(Written instruction): Repeat every one of the following records word for word, leaving out the pictures.

(Input material):

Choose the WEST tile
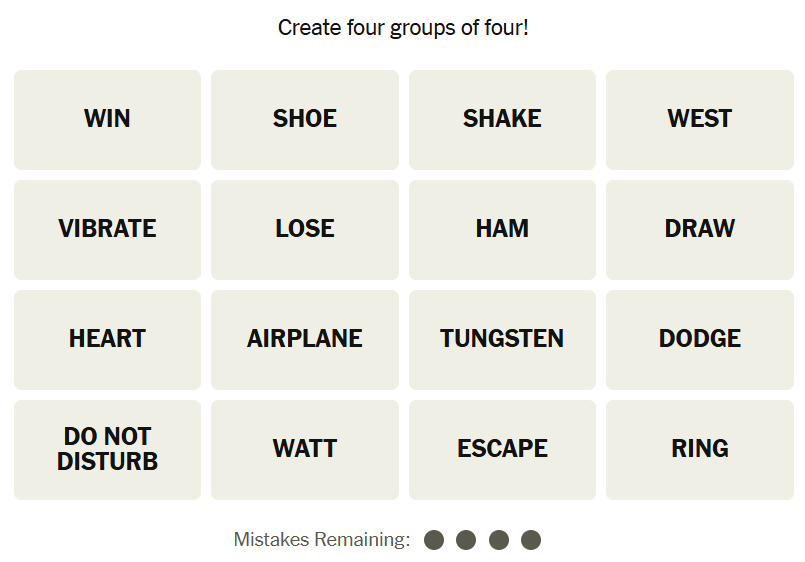 coord(700,119)
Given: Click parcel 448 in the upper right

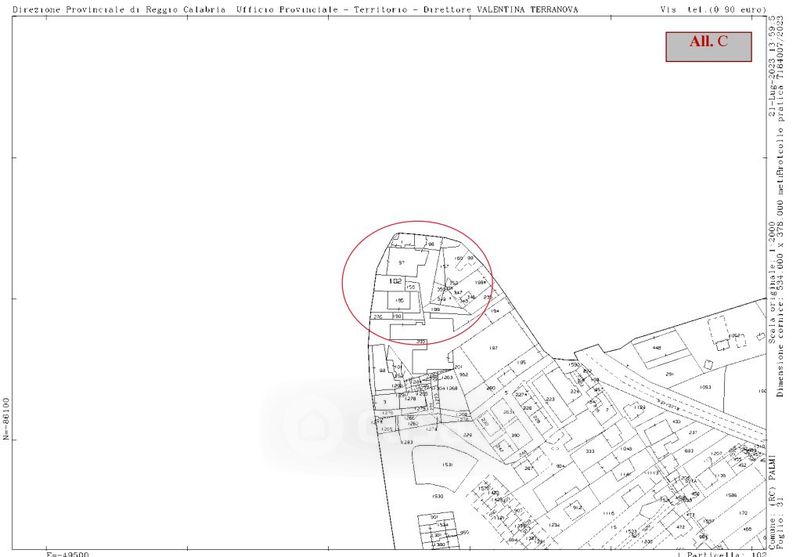Looking at the screenshot, I should coord(657,348).
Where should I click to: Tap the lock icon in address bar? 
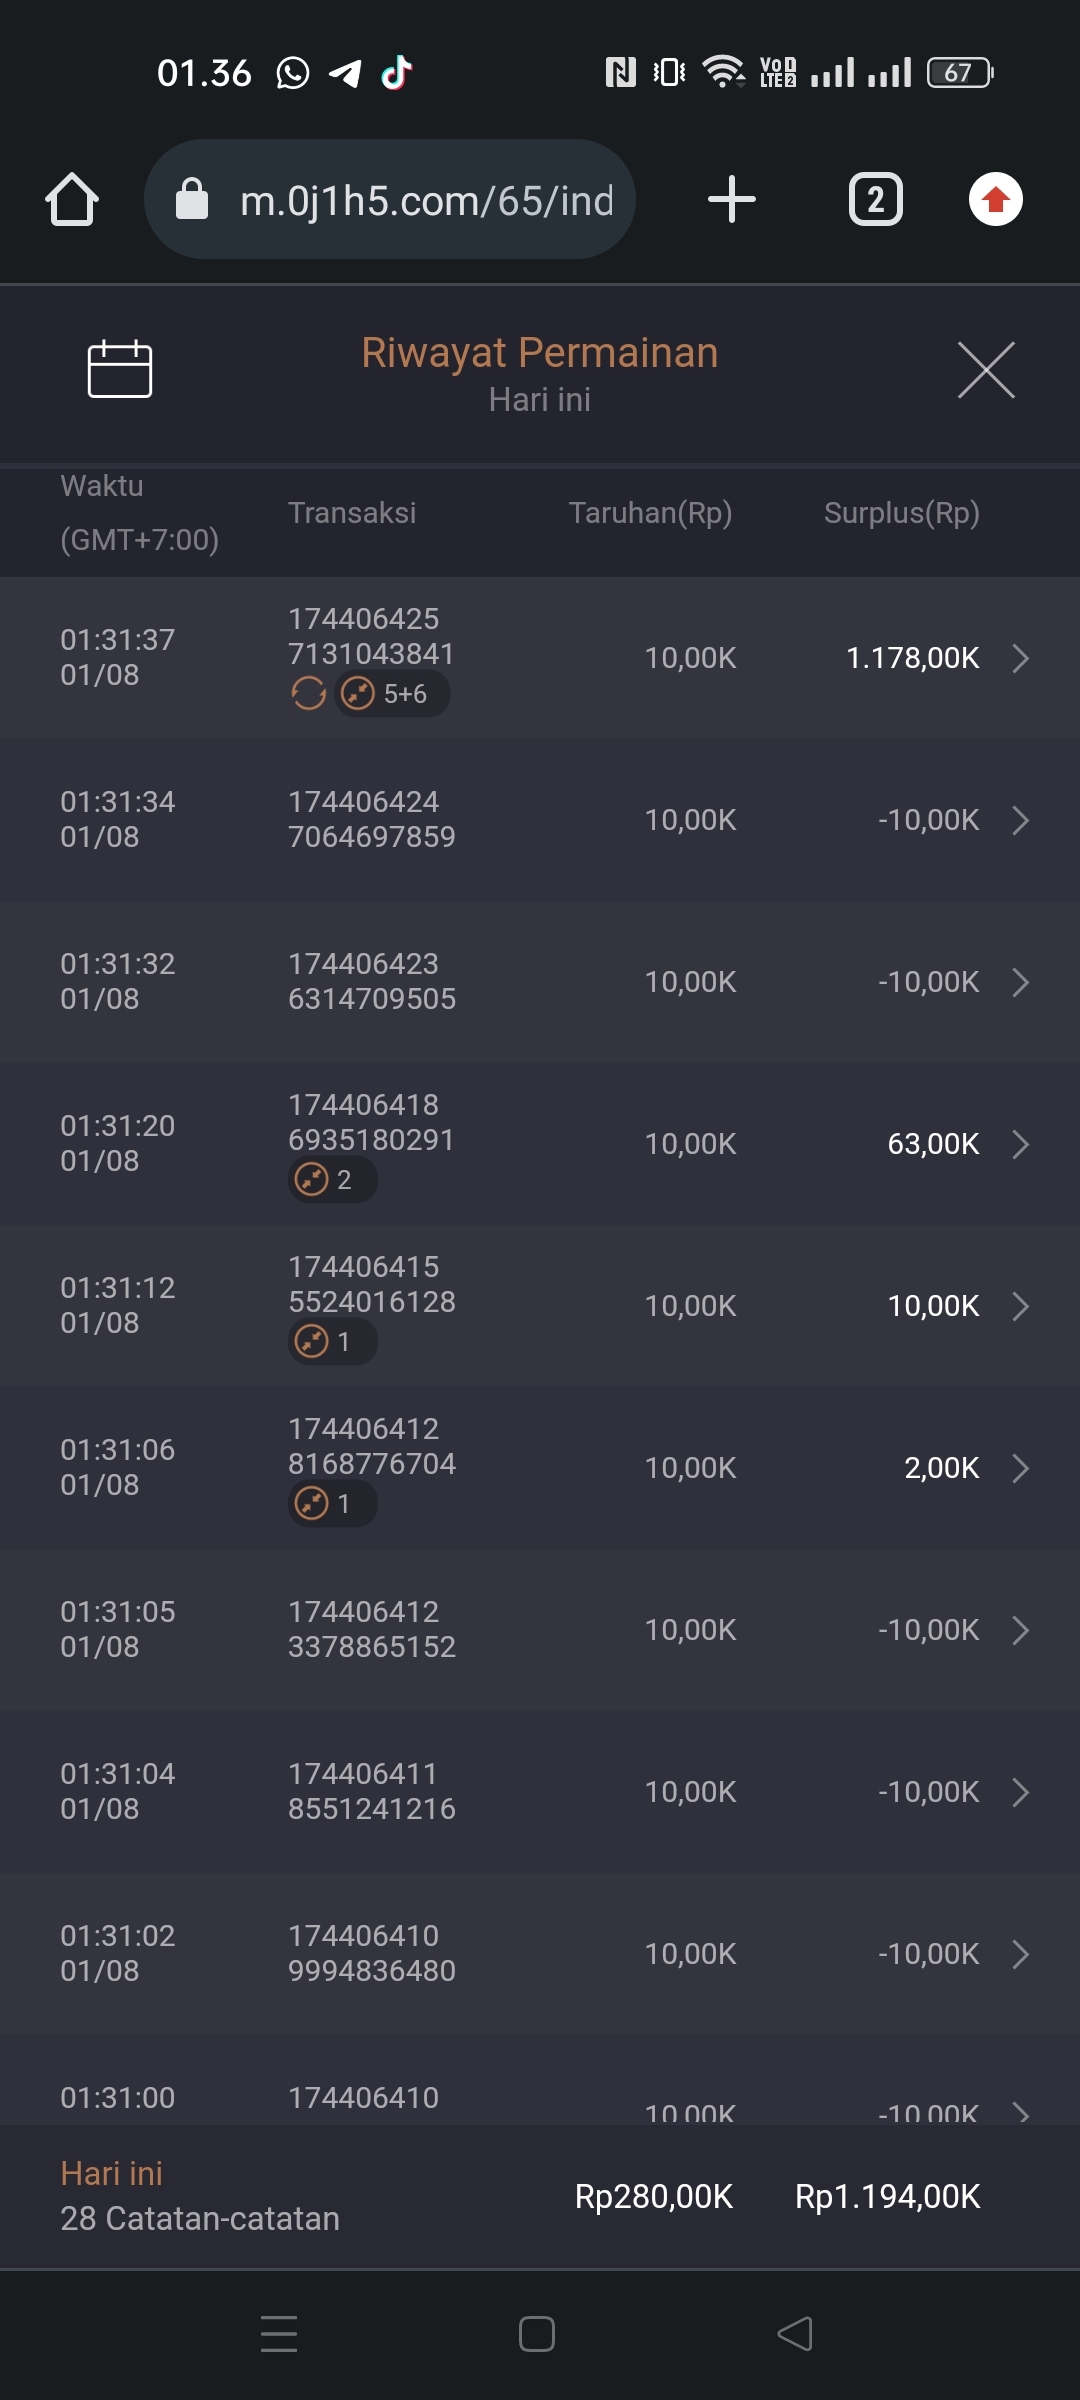coord(192,199)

(Exercise solution):
Choose the WEST tile
 coord(700,119)
Given: Click parcel 448 in the upper right

Looking at the screenshot, I should coord(657,348).
Where should I click to: Tap the lock icon in address bar? 
coord(192,199)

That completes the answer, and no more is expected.